At first glance, it seems to be an unusual direction for Medco: The human genome was mapped only in 2003. And Medco isn't exactly known as a science company. "Until a couple years ago medical R&D wasn't a big part of Medco," says Rob Epstein, its chief medical officer. "We did research on applied questions - like what would happen if copayments go up - but that was it." When Snow joined the firm in 2003 he asked each group leader to propose a new growth opportunity. Epstein's pitch: Medco should research people's chemical reactions to different drugs.
Snow signed on in a big way and in 2006 forged a partnership with the Mayo Clinic, contributing the company's massive database of client information for the research efforts. Snow argues that such research is, in fact, key to Medco's mission of saving clients money. Its records showed, for example, that 22% of patients were hospitalized after receiving the wrong dosage of warfarin, a blood thinner. Using genetic information to determine how much of the drug to give different patients could save health-care providers about $1.1 billion a year. "Our clients know what we're doing," Snow says. "When we manage their patients' diseases, it draws better financial outcomes for them." (Snow says Medco asks patients to volunteer their information for research. Twenty-seven of Medco's corporate customers signed up for the warfarin study.)

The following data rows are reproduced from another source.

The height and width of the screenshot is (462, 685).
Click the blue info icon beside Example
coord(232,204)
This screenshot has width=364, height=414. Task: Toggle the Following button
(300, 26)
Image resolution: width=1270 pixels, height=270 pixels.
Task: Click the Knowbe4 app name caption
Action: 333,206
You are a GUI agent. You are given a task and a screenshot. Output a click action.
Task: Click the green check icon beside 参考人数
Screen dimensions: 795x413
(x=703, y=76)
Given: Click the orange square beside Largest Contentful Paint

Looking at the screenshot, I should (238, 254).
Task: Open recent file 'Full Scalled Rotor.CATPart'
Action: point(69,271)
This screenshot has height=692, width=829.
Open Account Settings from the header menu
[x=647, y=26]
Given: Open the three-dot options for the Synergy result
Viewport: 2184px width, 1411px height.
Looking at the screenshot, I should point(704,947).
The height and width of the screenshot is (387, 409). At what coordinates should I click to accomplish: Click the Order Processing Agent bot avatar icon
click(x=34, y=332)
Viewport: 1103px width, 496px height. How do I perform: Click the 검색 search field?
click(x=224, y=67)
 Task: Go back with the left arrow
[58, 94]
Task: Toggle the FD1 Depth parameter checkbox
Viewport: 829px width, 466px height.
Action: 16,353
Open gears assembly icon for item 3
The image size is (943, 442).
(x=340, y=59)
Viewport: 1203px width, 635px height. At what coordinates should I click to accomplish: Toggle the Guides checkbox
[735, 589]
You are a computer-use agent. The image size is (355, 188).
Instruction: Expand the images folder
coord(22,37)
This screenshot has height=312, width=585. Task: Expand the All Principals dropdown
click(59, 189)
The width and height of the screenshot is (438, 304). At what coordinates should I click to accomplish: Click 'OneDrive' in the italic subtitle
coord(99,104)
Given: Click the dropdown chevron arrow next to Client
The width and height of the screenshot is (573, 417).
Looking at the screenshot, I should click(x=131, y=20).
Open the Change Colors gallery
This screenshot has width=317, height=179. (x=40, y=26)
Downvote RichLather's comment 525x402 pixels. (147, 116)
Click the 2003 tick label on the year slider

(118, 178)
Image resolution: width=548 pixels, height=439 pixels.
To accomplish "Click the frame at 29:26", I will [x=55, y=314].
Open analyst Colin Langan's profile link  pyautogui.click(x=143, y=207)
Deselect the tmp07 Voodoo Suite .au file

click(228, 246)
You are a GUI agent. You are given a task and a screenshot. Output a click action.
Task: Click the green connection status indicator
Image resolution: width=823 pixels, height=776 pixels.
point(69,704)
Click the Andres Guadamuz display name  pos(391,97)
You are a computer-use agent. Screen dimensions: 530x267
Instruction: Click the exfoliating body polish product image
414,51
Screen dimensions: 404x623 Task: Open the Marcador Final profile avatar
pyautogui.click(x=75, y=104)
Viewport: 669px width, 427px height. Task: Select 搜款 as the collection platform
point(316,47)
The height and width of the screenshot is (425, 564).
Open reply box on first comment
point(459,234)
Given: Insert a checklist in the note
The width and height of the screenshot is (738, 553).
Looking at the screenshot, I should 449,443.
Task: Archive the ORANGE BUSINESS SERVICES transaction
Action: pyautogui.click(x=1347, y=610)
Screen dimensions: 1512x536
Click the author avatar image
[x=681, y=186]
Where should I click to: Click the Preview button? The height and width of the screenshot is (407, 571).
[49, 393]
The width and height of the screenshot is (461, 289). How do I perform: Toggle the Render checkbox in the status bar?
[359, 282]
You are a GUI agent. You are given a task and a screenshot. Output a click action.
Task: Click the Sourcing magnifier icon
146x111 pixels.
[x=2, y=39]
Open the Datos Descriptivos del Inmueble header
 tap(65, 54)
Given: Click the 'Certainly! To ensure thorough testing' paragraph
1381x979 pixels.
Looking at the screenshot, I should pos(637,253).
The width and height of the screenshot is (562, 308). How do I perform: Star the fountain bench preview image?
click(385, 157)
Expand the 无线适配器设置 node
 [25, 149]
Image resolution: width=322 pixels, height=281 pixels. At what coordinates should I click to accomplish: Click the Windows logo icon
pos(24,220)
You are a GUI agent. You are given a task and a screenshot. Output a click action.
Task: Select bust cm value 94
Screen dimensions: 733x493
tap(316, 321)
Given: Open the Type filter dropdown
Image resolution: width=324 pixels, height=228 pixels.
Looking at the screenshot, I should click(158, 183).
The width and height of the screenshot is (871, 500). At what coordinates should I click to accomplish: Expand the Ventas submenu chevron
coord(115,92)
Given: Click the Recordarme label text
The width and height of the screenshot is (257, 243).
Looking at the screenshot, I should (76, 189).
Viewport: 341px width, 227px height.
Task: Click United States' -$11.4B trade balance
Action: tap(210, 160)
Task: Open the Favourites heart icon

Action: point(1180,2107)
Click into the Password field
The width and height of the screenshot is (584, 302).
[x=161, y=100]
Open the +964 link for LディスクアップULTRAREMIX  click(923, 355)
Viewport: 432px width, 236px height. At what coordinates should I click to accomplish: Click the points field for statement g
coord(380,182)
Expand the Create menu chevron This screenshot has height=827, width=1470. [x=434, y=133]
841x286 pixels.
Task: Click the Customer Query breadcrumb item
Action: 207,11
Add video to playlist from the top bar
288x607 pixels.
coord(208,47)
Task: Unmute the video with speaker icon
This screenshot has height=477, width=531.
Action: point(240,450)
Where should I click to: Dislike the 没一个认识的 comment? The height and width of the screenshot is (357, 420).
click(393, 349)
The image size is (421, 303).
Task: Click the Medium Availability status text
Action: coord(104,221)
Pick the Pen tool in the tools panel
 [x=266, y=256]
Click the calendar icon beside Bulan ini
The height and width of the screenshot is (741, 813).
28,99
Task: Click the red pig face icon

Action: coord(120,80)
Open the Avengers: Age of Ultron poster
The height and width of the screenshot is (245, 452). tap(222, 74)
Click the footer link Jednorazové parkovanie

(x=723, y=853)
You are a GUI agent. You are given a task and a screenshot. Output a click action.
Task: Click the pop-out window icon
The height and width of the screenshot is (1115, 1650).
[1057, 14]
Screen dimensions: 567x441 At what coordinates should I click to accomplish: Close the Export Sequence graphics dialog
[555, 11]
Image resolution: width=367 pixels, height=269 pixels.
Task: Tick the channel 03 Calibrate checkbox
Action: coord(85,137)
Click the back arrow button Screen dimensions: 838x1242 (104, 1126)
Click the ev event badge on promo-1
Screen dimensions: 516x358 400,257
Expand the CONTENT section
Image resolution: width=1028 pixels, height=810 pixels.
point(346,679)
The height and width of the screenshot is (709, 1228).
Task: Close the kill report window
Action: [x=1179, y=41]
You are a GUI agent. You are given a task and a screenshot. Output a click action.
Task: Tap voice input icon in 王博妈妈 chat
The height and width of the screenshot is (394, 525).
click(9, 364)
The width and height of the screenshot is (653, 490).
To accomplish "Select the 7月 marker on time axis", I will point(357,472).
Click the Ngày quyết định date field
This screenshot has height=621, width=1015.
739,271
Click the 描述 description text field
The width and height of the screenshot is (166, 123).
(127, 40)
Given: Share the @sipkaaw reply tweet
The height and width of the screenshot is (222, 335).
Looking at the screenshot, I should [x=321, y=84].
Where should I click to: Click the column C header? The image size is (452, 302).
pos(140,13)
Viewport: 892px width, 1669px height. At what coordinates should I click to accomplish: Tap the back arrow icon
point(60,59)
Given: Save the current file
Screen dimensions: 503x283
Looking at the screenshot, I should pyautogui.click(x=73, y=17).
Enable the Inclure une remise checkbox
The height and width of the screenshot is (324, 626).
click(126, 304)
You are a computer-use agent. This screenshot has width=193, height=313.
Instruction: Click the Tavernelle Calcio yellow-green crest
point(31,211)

Medco's innovations ultimately could translate into new revenue, says Steve Halper, an analyst at Thomas Weisel. "If pharmaceutical-benefits managers provide that type of long-term vision when they pitch customers, they'll get a positive response," he says. That's good for Medco, which faces a slew of competitors, including retailers such as CVS and upstarts promising to charge a flat fee for services rather than a cut of the cost savings they generate for customers. Snow thinks genetic research will become a standard practice in administering drugs. If that happens, it's likely that Medco's competitors will jump onboard. And Medco will have to look for the next big idea to stay ahead of the curve.
This is the first in an occasional series highlighting top performers of Fortune's World's Most Admired Companies survey. ![]()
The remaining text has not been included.